When we talk to people about the way we live, we frequently hear people say that they couldn’t do or give up things to live the way we do. We don’t go out to eat very often and we make the majority of our food at home, we don’t have our kids involved in over-scheduled in activities, we drive paid for cars (one of which is 15 years old), we don’t have expensive birthdays or Christmas, we don’t take huge vacations, we don’t have recreational equipment like a camper or a boat, we don’t go out on the weekends and drop a few hundred dollars, we don’t have the latest electronics or technology, we don’t have fancy new furniture, we don’t buy designer clothes, purses or shoes, we don’t have cable television, and we could go on. These things are not what is important to us.

Side Hustle

We don’t have one. Would we like one? Yes it would be awesome to have extra money coming in. Maybe this blog will be turn into a side hustle instead of just a personal online journal.

DIY

Yes, we DIY. YouTube makes you feel like you can do anything! One of the main things that we would do with more time would be to spend more time making stuff. There are some different parts to DIY. One is fixing your own stuff. Another is making new things. We do both if we can.

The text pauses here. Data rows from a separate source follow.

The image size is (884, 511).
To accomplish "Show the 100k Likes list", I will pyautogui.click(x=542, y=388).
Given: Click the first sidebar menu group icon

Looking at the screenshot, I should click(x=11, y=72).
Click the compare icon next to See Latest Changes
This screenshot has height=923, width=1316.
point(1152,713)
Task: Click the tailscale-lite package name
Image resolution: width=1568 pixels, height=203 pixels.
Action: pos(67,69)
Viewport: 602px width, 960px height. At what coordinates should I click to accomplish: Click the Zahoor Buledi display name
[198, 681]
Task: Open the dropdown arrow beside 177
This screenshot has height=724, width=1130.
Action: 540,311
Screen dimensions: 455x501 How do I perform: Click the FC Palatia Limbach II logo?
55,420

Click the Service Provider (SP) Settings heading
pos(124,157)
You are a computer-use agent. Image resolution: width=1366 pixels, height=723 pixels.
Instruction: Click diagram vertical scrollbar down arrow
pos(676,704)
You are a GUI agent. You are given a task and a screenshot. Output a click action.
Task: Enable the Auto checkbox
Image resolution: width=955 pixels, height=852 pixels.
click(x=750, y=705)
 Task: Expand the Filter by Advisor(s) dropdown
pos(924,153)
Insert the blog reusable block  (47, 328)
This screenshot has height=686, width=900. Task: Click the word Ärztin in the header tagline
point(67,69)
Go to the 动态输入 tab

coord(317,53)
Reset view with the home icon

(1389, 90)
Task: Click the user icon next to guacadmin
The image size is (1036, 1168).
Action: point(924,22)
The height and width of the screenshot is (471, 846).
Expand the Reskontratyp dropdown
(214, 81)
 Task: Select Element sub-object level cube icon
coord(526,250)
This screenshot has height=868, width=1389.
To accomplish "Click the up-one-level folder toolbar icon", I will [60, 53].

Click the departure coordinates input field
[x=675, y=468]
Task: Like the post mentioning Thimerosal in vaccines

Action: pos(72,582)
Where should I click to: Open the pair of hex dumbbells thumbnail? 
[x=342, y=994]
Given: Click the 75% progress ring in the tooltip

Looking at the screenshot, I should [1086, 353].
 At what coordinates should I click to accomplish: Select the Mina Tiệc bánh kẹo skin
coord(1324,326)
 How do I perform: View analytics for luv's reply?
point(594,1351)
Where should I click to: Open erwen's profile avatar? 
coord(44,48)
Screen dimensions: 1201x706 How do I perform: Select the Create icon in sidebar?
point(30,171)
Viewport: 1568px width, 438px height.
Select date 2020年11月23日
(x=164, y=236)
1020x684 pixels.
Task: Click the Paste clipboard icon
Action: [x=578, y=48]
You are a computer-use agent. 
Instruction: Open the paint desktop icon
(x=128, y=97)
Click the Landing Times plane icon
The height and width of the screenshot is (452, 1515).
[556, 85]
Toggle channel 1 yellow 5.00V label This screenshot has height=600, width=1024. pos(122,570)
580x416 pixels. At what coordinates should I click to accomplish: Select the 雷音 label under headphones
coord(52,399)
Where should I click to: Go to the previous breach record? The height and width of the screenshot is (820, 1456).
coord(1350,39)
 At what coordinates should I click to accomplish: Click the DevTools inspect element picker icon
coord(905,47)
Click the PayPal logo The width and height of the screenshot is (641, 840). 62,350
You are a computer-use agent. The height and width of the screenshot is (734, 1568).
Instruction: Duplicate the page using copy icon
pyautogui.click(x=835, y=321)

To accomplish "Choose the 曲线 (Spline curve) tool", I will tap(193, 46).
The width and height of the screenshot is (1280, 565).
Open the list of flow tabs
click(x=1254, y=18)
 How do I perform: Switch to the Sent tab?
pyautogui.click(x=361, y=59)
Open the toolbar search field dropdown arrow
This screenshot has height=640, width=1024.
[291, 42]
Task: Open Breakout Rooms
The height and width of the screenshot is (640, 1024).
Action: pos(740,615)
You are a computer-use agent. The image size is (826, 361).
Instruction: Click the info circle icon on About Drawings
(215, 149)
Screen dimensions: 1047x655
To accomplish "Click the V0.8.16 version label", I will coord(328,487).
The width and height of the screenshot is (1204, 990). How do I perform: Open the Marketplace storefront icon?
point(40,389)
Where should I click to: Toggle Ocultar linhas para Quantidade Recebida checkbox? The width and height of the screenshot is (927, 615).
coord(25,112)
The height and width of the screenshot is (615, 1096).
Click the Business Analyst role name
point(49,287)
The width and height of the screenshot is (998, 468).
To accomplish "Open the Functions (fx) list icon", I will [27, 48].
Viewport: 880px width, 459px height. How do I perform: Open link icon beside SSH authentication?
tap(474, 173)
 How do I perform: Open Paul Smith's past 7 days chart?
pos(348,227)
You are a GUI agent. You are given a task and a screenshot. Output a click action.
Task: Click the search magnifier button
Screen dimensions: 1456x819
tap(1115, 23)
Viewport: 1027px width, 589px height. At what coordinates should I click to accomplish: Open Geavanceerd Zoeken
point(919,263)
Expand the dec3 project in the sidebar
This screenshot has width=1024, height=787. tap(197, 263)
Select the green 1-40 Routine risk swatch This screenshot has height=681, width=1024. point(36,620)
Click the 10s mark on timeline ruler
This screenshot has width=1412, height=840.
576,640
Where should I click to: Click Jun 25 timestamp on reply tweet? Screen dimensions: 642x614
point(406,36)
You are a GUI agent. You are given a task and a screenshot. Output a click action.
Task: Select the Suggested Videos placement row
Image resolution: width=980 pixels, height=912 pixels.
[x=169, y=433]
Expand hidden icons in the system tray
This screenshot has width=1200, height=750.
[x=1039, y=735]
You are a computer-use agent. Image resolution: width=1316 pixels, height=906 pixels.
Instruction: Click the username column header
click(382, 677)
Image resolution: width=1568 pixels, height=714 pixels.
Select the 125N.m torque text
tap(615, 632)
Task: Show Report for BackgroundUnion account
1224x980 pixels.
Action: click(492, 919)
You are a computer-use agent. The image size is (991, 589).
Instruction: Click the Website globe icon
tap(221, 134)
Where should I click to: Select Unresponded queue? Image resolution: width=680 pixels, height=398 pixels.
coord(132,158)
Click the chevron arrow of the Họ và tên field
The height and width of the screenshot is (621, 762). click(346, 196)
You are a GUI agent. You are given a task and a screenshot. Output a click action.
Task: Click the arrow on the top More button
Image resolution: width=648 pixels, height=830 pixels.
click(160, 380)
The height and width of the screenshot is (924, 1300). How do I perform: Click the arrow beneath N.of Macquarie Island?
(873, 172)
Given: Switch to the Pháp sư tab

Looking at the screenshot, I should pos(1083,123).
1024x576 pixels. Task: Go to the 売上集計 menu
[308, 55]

Take action today: Start tracking your spending online with an automated program.

Mortgage interest deduction:

This year would have been the first year that we wouldn’t have itemized our deductions on our income tax because we will not pay enough mortgage interest. This makes us looks way smarter than we actually are. We get the benefit of the standard deduction without having to pay the interest to the bank. Since we are paying off our mortgage early, have saved over $82,000 in interest payments versus saving less than $1,000 per year in paid taxes (from 2012 to 2017 the total was $4,600).